There is no false piety, or pompousness about the statement. Reid, with a background in marketing and banking, has a plan. Indeed, he has several. They all involve engaging the community with his club.

The most bold are Jump2it and the Twilight initiatives. The first is available to primary school pupils all over Scotland and is managed by Scottish Sports Futures, a Glasgow- based charity that has Reid as its chief executive.

Jump2it promotes the benefits of proper diet and exercise and highlights the dangers of smoking and alcohol. Twilight is also a national programme providing free basketball for young people.

"We reach 8000 to 9000 pupils a year and players go to 100 schools a year," he says.

The message is delivered by professional sportsmen and heard by youngsters who find it can change their lives. "We have been involved in this for more than a decade and now we are finding kids in the national under-20 or under-16 squads who first came to the sport through these sort of visits."

Reid speaks of working with gangs in Drumchapel, visiting schools where there may be 14 nationalities because of the influx of asylum-seekers and bringing children to the wonderful Emirates Arena where they can sample the atmosphere of professional sport.

"Players are sometimes quite reluctant to get involved because they do not believe they can do it," he says of the prospect of addressing a roomful of children. "But they later come to me and say it has made them better people."

It seems the schemes are the sporting equivalent of a win-win situation and Reid praises the agencies that have allowed the plans to prosper. These include the national lottery and Sport Relief but Reid has reason to be thankful to Shell and, particularly, to the Cashback for Communities scheme that uses confiscated crime profits to fund good works.

Sitting in the East End, Reid appreciates the regeneration of a community is more than just a matter of bricks and mortar. On the table rests a schedule for Rocks players that can best be described as full-on. A series of matches is interspersed with roadshows, school visits and dates marked with an 'x'.

"These are the practice sessions," says Reid, who wants his club to push on after the move to the Emirates. "We were operating on fumes at first, then we stabilised and now we are beginning to make some money. The first match here attracted 5000 people when we had about 1000 at Kelvin Hall. That was exceptional but we are regularly getting 2000. It is a family sport, no bad language, no bigotry. We believe we can push it further."

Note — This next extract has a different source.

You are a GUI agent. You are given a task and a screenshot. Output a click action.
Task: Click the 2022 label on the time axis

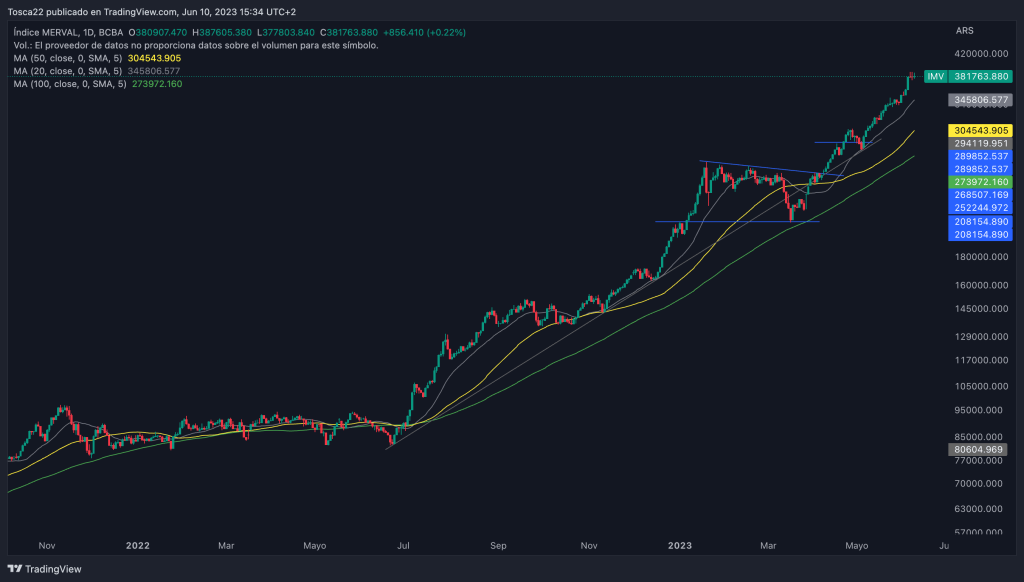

He is consumed by the idea of legacy. The charity aspects are all about changing the very culture of Scotland and his move to bring David Low, the Glasgow businessman in as co-owner, was to ensure the club has a stable future.

Reid, an accomplished Masters swimmer, tells a story about how a coach once told him to use his large frame to stretch for every advantage. This led to him winning races by 100ths of a second. The lesson has stayed with him with the conviction that proper effort and advice can make goals achievable.

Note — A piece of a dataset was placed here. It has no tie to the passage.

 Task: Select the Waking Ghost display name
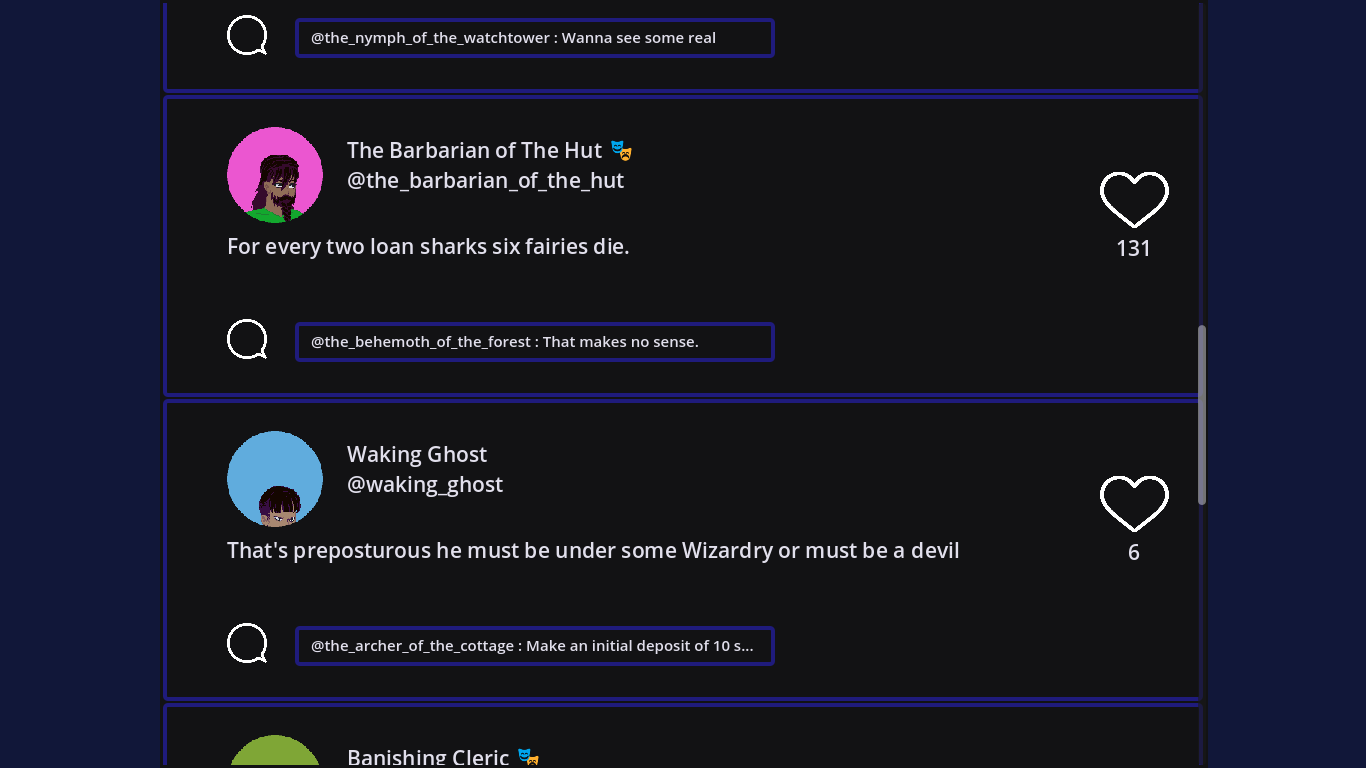pyautogui.click(x=417, y=455)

The website of Scottish Sports Futures carries the legend: "Helping young people make positive lifestyle choices through sport".

It is a message that reverberates in almost every statement Reid makes as he gives a guided tour around the Emirates Arena. "It is great what you can get for £113m," he says with a smile as he surveys first the velodrome and then the arena laid out for athletics.

Reid is working on a much more limited budget but his ideas have an extraordinary power. He has shown that sport can engage with communities, can change lives for the better and make a sustained, positive difference.

He addresses the prospect of other sports joining him in a formal manner. "There is the possibility of franchising the model, though obviously not for profit," he adds.

"Other professional teams could replicate what we do here and we could give them advice, a template on how to deliver. We have gained expertise over the years and we want to share it."

On the playing front, Rocks travel to Sheffield Sharks on Friday to contest a quarter-final of the BBL Trophy.

"We have lost five finals," says Reid ruefully. "We maybe need advice from Andy Murray or Ivan Lendl to make that breakthrough."

It is said with a smile. There has been success in the serious business of using the Rocks to move children from a hard place.